<<<<
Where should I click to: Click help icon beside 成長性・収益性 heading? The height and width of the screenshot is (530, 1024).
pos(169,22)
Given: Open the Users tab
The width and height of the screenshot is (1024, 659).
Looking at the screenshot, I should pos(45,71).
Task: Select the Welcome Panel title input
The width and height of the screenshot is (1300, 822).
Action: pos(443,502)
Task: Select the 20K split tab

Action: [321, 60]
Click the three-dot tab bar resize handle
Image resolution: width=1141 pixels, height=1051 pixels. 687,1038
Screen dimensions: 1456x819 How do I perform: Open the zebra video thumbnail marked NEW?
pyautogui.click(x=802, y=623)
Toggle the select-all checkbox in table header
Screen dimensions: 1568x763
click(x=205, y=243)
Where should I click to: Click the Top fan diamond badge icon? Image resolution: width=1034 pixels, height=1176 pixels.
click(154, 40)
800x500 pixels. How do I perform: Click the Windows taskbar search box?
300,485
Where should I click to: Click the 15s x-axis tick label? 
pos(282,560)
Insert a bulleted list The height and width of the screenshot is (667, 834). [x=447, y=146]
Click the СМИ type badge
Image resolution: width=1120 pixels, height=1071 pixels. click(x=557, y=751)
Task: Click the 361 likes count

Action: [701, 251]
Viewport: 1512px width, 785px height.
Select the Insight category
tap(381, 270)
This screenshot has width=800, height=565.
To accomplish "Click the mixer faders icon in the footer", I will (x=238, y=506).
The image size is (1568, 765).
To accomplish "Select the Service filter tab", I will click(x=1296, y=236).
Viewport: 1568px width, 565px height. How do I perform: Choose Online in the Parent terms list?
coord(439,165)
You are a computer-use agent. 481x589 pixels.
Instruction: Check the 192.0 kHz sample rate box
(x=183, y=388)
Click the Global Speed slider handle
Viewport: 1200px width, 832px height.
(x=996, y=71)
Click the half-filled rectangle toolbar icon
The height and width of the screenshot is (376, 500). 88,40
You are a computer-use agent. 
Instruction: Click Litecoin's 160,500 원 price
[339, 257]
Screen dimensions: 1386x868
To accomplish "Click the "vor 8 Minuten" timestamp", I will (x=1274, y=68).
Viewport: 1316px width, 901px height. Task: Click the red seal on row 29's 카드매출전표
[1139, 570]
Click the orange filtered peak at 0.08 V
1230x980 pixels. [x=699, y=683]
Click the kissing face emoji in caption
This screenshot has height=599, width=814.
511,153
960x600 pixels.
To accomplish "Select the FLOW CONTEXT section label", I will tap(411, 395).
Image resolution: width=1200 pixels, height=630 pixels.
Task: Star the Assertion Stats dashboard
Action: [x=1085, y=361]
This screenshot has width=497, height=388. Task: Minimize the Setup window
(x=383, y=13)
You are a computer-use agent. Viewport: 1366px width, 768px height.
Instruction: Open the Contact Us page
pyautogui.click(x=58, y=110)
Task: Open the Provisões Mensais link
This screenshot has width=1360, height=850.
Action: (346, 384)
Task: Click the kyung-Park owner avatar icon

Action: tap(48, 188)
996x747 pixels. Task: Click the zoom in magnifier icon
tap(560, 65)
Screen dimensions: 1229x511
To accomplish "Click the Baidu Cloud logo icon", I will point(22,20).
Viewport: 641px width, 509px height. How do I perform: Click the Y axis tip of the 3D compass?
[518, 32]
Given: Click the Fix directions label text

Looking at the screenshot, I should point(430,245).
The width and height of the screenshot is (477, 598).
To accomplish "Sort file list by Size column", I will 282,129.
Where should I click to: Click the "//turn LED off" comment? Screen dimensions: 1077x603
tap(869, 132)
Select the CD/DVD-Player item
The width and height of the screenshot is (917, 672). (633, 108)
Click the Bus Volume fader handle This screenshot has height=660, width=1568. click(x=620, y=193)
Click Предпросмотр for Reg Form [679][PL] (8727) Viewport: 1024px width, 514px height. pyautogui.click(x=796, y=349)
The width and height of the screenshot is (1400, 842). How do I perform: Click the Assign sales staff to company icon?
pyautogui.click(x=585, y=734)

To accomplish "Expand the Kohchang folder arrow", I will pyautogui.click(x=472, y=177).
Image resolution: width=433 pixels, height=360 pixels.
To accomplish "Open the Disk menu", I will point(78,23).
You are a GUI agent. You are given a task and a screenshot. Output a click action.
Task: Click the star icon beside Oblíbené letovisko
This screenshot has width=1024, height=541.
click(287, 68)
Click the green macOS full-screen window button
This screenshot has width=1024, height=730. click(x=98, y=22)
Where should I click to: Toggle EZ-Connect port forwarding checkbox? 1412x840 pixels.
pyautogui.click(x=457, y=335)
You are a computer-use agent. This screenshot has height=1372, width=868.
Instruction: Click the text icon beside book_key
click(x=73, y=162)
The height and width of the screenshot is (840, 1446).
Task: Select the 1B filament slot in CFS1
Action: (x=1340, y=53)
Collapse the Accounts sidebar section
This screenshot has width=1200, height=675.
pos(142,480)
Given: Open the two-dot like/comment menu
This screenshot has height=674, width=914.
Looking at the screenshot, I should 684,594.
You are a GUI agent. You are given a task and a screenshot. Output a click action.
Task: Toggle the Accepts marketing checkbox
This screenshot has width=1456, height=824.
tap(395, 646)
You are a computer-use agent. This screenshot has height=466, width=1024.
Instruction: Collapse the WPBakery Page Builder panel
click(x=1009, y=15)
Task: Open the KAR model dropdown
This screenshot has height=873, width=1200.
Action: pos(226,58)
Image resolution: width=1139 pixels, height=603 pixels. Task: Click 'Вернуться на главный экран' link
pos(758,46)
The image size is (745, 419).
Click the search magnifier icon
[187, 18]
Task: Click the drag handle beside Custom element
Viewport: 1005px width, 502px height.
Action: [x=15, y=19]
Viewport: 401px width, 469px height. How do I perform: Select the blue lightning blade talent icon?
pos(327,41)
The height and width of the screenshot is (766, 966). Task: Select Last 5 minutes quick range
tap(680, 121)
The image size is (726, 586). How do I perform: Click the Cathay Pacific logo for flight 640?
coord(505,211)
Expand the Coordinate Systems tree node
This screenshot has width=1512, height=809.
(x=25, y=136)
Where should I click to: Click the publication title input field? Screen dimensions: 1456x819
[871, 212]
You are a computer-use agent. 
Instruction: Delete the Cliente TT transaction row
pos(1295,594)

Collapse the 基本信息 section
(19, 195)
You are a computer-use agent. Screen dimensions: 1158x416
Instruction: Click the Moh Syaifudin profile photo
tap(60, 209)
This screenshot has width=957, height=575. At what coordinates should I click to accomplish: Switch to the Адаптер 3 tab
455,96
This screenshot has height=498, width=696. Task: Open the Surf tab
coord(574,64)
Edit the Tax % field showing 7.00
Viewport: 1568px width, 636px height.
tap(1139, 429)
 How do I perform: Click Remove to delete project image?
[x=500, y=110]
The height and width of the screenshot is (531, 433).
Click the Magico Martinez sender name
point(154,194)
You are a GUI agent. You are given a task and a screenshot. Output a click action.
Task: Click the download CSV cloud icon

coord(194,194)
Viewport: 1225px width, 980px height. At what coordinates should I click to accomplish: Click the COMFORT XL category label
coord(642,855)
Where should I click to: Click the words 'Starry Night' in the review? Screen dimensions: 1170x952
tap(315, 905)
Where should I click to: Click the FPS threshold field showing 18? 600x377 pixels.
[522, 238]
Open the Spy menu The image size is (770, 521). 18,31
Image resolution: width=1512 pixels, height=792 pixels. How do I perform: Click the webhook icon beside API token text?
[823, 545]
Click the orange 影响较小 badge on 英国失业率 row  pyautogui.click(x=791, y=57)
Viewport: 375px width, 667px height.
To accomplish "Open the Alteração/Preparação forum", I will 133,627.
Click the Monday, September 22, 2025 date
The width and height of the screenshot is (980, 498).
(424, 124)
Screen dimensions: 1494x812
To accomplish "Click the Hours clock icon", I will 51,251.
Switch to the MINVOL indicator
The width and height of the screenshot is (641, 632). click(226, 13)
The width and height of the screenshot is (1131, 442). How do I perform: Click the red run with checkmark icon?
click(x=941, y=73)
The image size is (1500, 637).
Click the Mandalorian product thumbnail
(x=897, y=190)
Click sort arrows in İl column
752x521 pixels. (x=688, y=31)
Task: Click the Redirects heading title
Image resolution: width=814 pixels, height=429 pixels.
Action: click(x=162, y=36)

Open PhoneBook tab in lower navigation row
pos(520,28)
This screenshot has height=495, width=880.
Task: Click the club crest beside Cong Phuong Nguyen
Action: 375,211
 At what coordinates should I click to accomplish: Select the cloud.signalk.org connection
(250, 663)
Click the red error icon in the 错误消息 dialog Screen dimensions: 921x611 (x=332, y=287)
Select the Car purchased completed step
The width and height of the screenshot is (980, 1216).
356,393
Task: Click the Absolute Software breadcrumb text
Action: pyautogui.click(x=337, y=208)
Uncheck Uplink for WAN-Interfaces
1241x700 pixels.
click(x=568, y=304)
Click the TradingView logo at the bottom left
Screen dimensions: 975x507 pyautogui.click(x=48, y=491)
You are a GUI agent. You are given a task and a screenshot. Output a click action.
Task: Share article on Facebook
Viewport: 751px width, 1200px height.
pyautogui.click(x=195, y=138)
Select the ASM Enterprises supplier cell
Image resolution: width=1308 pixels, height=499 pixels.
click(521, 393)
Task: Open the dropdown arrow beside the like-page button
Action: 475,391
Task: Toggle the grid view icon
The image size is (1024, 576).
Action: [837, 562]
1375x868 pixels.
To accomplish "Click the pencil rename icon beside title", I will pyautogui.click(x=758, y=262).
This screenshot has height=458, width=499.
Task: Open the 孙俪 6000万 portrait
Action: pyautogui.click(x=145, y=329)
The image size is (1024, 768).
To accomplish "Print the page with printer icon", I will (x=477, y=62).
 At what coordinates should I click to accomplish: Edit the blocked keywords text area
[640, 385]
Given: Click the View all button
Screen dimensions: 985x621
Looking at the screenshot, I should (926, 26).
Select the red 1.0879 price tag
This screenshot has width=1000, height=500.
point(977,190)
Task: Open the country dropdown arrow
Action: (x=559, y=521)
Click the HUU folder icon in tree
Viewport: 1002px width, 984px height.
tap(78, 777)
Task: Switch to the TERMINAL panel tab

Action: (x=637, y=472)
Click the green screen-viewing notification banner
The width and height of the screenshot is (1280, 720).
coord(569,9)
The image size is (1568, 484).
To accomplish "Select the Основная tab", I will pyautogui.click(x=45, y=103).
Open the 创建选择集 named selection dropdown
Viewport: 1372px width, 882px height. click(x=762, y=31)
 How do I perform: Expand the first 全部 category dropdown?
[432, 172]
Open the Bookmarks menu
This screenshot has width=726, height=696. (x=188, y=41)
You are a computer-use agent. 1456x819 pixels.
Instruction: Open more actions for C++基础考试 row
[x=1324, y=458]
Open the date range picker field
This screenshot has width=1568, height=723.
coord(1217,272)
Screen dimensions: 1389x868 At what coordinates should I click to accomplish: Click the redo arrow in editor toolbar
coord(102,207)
>>>>
Duplicate the records from the line that contains "Click the green macOS" through the line that contains "Action: (x=1340, y=53)", both lines included.

▶ Written answer
Click the green macOS full-screen window button
This screenshot has width=1024, height=730. click(x=98, y=22)
Where should I click to: Toggle EZ-Connect port forwarding checkbox? 1412x840 pixels.
pyautogui.click(x=457, y=335)
You are a computer-use agent. This screenshot has height=1372, width=868.
Instruction: Click the text icon beside book_key
click(x=73, y=162)
The height and width of the screenshot is (840, 1446).
Task: Select the 1B filament slot in CFS1
Action: (x=1340, y=53)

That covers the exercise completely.